The following are the highlights of the Champlain Local Health Integration Network Board of Directors meeting held in Ottawa, Ontario on October 24, 2018.
Integration Decision: Sub-Acute Capacity Plan for the Champlain Region
Sub-acute services provide rehabilitation and restoration to people after an acute event such as a stroke, surgery or illness.
The LHIN Board of Directors approved a new plan for these services across the Champlain region. The aim is to ensure people receive the right sub-acute services, at the right time, and in the right place.
The approval followed a 45-day public consultation that generated valuable insight and recommendations from health service providers and members of the public. Seventy submissions were received. The input resulted in adjustments to the draft integration decision, and will also be incorporated into the sub-acute care activities as they proceed.
The main objectives of the plan are to:
- Provide more sub-acute services in community settings
- Increase the frequency and intensity of inpatient rehabilitation to ensure better outcomes, mainly for people who have suffered a stroke or an acquired brain injury
- Convert unused capacity in complex continuing care beds to meet current and future demands for rehabilitation beds
- Develop a plan to consolidate stroke rehabilitation beds located in Ottawa with acute stroke services at The Ottawa Hospital
- Put in place a formal network of partners to implement the plan.

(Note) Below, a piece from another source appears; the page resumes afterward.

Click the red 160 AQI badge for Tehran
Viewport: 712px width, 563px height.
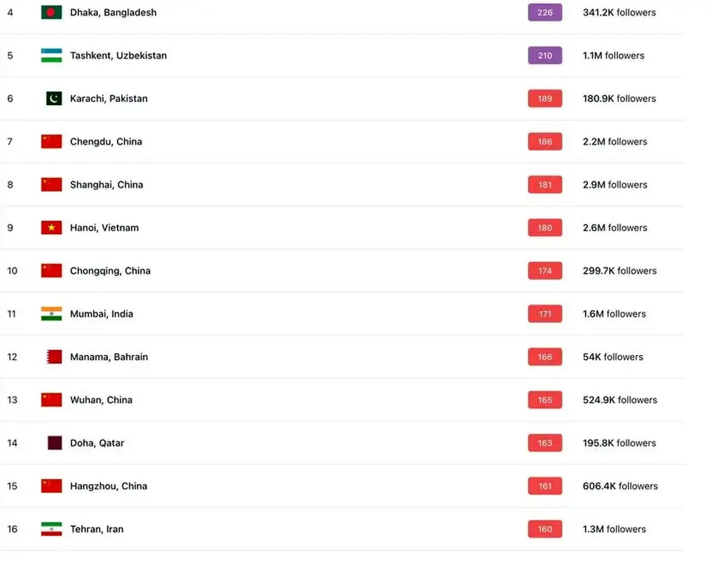545,529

“It’s encouraging to see hospitals and service providers working closely with the Champlain LHIN to create a regional model to improve access to rehabilitative treatment,” said Champlain LHIN CEO Chantale LeClerc. “This decision will help make better use of existing resources.”
For more information on the Sub-Acute integration decision, please click here.
Health System Performance – April to June 2018 Results
The Champlain LHIN’s first quarter report for 2018-19 showed positive results regarding hip and knee replacement surgery wait times. In fact, over 90 per cent of patients now have their surgery within the target time (182 days or less), up from 72 per cent five years ago.
The improvement can be attributed to an innovative model of care brought in several years ago by the Champlain LHIN, in collaboration with hospitals and physicians. The model includes a central intake system for patient referrals, as well as timely patient assessments to determine the best course of treatment.
A broader challenge for the region remains the length of time patients spend in emergency rooms.
The Champlain LHIN and its partners continue to work diligently to solve this important challenge. Funding to hospitals has increased to add more beds, for example. As a result, patients in the emergency room can be admitted to a hospital bed more quickly. Emergency-room diversion is another key strategy. The LHIN and partners have expanded community-based health programs for people with chronic illnesses, thus reducing avoidable emergency room visits.
The winter season is a particularly busy time for emergency rooms due to higher rates of influenza. During the Board meeting, Dr. Greg Taylor (LHIN Board member and adjunct professor in the Department of Epidemiology and Community Medicine at the University of Ottawa), reiterated the importance of getting the flu shot, to effectively reduce pressures on hospitals.
French-Language Health Services at the Champlain LHIN
The Champlain region is home to over a quarter of a million French-speaking residents, roughly 20 per cent of the population.
It is therefore important for LHIN staff to work and dialogue effectively with Francophone providers, partners and members of the public. The LHIN is also required to ensure that the home-care services it delivers are provided in both official languages.
Champlain LHIN French Language Services Advisor, Myriam Taillon, explained that the organization has designated 40 per cent of its staffing positions as bilingual. She explained that of the designated bilingual positions, 97 per cent of them are staffed by a bilingual employee, a good result given recruitment challenges for certain roles.